TASK REQUIREMENTS:
Switch "compass" to "orientation" throughout everything from the line containing "Click the fullscreen" down to the end of the material. Reproduce only those lines, leaving all other text unchanged.
— Begin —
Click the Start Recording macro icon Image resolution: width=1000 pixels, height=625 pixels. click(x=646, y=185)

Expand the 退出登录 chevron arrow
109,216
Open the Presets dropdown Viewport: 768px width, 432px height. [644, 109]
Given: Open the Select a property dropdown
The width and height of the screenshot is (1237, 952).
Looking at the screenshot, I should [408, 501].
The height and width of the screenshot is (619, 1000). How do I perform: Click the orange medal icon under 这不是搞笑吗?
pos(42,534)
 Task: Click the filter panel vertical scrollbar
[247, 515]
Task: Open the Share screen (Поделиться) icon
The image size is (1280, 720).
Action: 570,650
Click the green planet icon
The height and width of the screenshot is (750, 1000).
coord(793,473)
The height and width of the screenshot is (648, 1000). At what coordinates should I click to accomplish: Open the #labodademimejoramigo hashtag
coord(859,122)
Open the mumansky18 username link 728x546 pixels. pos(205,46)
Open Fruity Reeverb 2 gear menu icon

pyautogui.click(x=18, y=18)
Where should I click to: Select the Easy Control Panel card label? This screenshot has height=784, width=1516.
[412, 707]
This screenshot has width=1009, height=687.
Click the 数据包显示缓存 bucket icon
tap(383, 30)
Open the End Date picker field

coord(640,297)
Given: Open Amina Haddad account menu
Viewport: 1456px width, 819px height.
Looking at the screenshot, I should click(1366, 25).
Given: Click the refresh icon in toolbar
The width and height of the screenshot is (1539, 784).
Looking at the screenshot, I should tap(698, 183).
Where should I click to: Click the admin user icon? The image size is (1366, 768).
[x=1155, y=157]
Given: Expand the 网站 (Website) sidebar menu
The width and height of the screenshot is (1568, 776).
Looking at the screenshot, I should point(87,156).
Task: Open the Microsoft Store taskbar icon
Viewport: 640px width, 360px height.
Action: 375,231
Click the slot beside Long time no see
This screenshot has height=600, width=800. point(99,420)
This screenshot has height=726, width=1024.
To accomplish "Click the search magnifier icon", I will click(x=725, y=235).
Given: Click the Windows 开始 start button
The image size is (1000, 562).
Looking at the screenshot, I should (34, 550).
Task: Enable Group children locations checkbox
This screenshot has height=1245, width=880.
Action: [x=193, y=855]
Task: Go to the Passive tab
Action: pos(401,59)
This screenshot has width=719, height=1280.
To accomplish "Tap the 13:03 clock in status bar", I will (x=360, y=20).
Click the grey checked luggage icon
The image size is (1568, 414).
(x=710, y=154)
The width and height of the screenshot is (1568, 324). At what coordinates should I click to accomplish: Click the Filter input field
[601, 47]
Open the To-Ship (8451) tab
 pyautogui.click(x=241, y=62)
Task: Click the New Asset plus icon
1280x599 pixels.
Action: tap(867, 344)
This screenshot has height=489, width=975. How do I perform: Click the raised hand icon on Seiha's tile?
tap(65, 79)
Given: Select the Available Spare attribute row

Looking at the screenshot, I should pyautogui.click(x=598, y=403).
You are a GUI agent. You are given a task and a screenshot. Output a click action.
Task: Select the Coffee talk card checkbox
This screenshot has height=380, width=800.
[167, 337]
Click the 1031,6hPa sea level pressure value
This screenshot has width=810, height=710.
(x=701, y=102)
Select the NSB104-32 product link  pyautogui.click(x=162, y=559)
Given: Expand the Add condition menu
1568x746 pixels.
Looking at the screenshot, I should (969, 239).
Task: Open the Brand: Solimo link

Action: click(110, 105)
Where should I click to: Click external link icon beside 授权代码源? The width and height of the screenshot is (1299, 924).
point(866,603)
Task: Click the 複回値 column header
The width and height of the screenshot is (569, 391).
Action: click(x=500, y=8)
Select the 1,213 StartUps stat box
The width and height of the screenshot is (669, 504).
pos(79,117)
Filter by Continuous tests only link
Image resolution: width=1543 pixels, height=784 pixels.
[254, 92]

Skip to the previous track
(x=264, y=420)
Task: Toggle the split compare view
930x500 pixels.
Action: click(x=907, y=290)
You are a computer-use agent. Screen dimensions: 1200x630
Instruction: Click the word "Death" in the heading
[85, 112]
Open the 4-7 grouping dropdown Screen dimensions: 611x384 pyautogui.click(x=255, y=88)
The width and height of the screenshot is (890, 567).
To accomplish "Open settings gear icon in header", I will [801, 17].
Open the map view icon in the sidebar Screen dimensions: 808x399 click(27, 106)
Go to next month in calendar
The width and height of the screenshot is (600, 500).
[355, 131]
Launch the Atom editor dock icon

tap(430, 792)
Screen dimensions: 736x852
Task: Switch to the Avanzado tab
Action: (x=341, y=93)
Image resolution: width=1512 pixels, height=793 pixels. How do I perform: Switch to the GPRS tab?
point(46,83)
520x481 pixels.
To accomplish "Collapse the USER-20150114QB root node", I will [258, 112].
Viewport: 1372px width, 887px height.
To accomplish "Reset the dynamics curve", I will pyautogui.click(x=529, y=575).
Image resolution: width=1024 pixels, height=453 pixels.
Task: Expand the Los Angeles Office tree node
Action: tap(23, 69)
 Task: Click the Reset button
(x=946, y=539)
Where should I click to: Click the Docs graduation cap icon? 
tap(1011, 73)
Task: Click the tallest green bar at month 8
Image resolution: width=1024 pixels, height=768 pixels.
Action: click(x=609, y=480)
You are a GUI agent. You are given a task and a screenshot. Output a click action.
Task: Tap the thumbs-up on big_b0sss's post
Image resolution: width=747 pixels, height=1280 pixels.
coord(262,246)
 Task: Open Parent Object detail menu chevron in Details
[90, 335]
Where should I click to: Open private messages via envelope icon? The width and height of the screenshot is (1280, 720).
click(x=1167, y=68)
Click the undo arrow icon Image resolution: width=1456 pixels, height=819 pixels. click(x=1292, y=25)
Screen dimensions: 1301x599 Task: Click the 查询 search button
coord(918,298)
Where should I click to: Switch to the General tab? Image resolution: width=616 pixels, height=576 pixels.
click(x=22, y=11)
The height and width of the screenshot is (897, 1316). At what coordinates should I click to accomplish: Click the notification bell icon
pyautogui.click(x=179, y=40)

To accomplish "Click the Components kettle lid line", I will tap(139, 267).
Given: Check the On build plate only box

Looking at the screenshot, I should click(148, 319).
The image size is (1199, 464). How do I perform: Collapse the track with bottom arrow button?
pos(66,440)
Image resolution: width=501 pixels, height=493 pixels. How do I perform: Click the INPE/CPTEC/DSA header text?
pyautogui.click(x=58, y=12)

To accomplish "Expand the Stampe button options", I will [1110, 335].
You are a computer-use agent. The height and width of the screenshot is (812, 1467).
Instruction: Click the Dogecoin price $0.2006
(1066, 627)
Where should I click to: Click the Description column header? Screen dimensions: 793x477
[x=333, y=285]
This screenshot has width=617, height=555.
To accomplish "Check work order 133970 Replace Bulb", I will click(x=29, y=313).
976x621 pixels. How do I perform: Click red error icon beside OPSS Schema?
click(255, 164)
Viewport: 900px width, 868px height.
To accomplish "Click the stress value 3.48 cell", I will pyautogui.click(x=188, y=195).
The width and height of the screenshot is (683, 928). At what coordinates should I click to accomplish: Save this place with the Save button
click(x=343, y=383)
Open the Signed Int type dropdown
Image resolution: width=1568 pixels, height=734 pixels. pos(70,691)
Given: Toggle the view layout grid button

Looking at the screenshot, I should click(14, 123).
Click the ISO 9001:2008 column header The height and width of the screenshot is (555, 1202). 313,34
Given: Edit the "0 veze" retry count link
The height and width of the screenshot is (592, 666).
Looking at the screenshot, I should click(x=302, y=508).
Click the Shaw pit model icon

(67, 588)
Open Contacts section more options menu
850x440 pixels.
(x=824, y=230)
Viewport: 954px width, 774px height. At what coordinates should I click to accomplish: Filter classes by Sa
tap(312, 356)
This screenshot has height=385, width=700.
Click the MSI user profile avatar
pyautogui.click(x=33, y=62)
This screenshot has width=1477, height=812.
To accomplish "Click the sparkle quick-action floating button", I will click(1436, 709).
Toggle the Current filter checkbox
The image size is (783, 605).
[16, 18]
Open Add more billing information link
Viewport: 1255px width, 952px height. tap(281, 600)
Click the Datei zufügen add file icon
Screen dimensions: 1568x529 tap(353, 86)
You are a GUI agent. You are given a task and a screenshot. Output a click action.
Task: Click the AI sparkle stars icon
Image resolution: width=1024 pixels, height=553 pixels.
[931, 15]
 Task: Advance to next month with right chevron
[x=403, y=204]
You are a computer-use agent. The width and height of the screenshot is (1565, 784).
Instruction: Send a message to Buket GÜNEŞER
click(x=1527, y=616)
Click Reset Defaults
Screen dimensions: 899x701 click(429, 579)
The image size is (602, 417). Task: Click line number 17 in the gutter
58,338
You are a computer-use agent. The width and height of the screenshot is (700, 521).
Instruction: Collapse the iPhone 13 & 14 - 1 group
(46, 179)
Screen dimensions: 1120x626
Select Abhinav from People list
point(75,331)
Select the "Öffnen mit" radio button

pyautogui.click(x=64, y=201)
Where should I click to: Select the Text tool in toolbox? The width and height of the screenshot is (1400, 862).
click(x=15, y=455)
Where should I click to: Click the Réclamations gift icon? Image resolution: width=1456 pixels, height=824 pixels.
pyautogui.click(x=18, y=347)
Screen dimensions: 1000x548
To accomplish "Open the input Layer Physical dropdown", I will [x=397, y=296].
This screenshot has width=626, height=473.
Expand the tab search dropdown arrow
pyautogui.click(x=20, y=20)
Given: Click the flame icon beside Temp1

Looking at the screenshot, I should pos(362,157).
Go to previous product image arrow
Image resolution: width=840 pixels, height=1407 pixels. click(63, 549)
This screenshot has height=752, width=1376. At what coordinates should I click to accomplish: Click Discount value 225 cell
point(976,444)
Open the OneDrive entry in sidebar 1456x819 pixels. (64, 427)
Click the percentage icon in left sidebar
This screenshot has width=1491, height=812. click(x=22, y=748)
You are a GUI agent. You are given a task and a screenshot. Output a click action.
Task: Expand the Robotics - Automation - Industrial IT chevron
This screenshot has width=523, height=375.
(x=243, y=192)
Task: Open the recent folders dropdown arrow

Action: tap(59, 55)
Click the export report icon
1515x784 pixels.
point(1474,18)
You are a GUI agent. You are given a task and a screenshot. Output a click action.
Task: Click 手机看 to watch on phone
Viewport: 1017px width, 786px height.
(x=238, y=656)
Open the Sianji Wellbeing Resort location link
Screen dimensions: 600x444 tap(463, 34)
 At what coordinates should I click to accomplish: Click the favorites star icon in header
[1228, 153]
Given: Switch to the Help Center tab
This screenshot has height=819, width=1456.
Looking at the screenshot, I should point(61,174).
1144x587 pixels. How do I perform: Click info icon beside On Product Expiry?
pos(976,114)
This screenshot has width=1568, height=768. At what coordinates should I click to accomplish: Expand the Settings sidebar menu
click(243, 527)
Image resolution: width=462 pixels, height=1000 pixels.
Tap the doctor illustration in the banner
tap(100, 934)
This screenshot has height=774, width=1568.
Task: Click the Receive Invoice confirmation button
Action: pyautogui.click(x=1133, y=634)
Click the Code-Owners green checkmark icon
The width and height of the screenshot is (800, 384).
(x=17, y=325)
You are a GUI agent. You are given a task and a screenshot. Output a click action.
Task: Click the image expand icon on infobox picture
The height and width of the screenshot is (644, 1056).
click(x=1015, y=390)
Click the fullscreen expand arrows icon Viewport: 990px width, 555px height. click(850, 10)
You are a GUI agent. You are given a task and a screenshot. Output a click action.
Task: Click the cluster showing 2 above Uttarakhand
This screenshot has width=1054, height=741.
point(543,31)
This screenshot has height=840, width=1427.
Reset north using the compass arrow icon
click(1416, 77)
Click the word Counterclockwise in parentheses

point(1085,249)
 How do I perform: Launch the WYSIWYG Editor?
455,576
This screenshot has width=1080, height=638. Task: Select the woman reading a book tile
— End —
EXERCISE ANSWER:
Click the fullscreen expand arrows icon Viewport: 990px width, 555px height. click(850, 10)
You are a GUI agent. You are given a task and a screenshot. Output a click action.
Task: Click the cluster showing 2 above Uttarakhand
This screenshot has width=1054, height=741.
point(543,31)
This screenshot has height=840, width=1427.
Reset north using the orientation arrow icon
click(1416, 77)
Click the word Counterclockwise in parentheses

point(1085,249)
 How do I perform: Launch the WYSIWYG Editor?
455,576
This screenshot has width=1080, height=638. Task: Select the woman reading a book tile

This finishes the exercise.